Dapper Labs Ruling Could Spell Trouble for Other Centralized NFT Projects, Experts Say

A recent legal decision may offer some much-needed – though not much-liked – clarity on the regulatory landscape ahead for non-fungible tokens (NFT) that may define how centralized companies proceed in entering Web3.

The federal judge in New York overseeing a class-action lawsuit against Dapper Labs ruled Wednesday to deny the company’s motion to dismiss the suit, writing that the plaintiffs’ claims that Dapper Labs’ NBA-branded Top Shot Moments NFTs are securities – and that selling them without first registering with the U.S. Securities and Exchange Commission (SEC) was a violation of federal securities laws – are “plausible.”

In his 64-page Wednesday ruling, U.S. District Court Judge Victor Marrero of the Southern District of New York considered Dapper Labs’ NFT collection under the four prongs of the Howey test, a 90-year-old method devised by the U.S. Supreme Court to determine whether certain transactions qualify as “investment contracts.”

Marrero stated that the plaintiffs adequately argued that the Top Shot NFTs met each of the four prongs of the Howey Test.
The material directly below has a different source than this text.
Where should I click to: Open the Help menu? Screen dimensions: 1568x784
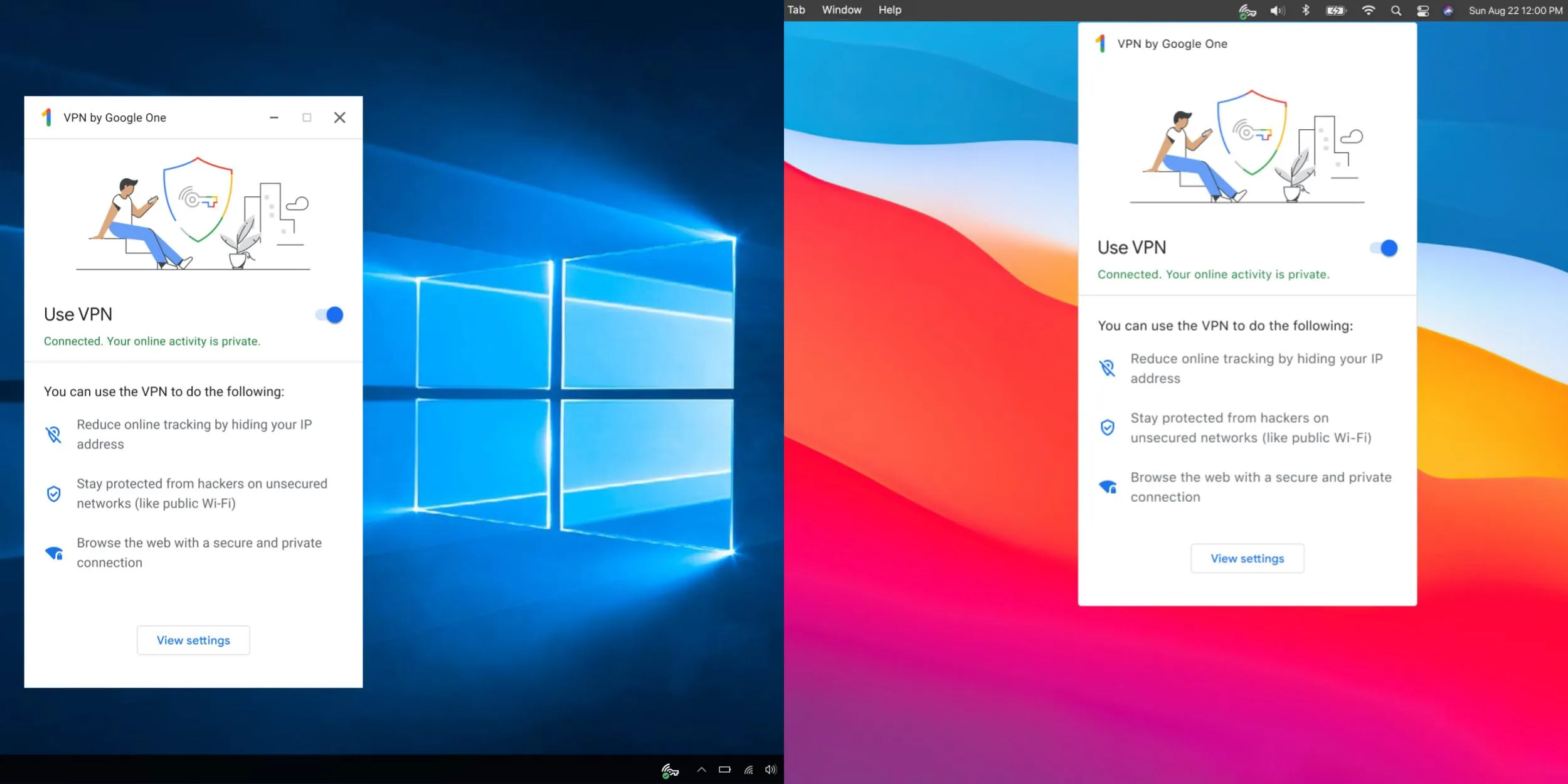[x=889, y=10]
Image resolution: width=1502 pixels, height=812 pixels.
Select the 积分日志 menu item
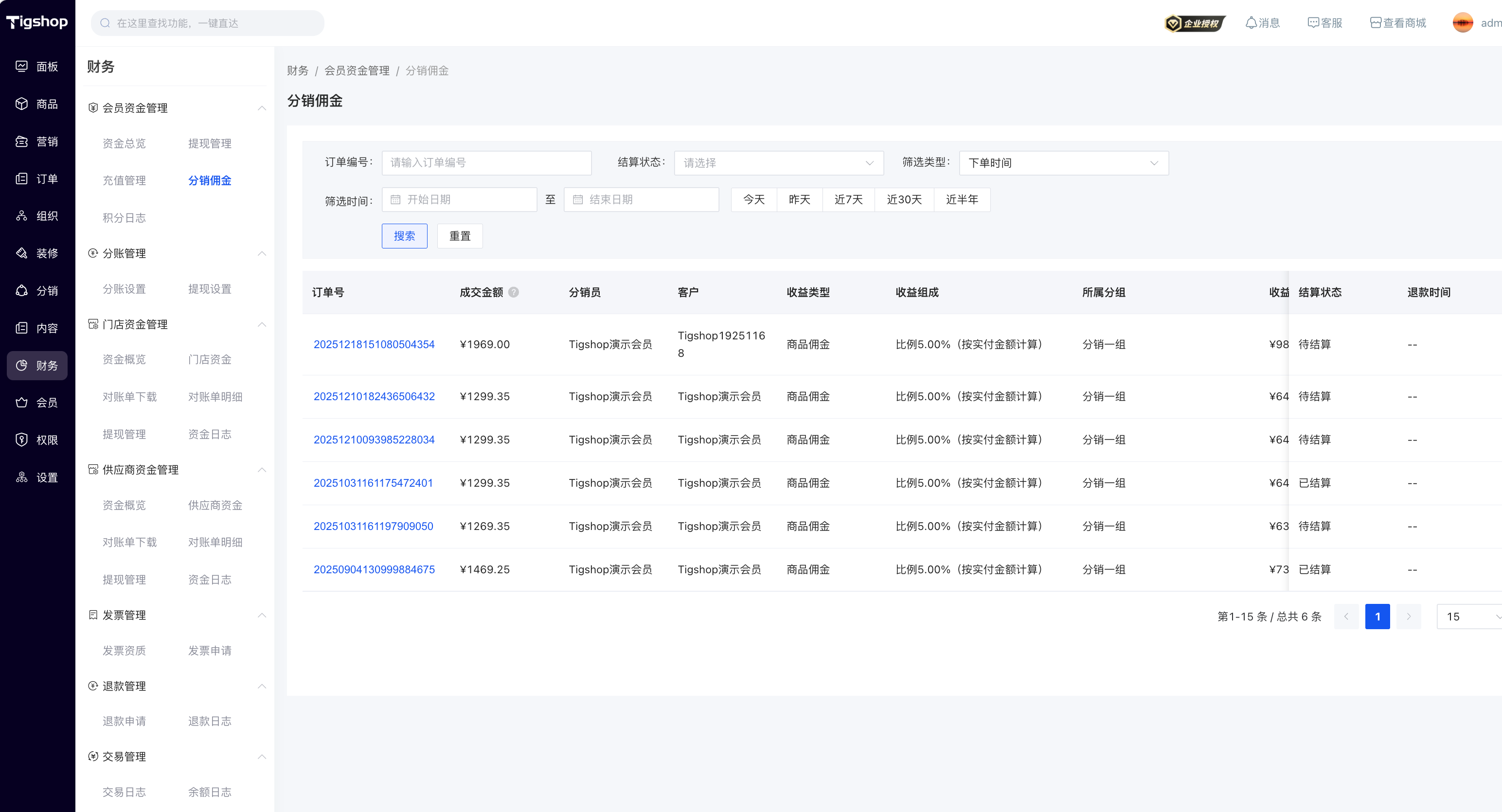click(x=124, y=217)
The fourth prong – that the profits expected from an investment must be derived from the efforts of others – was particularly important to Marrero’s analysis.

Because Dapper Labs controls the Flow blockchain the NFT collection is built on as well as the marketplace where the NFTs are bought and sold, Marrero suggested that the financial viability of the project was dependent on Dapper Labs’ continued success.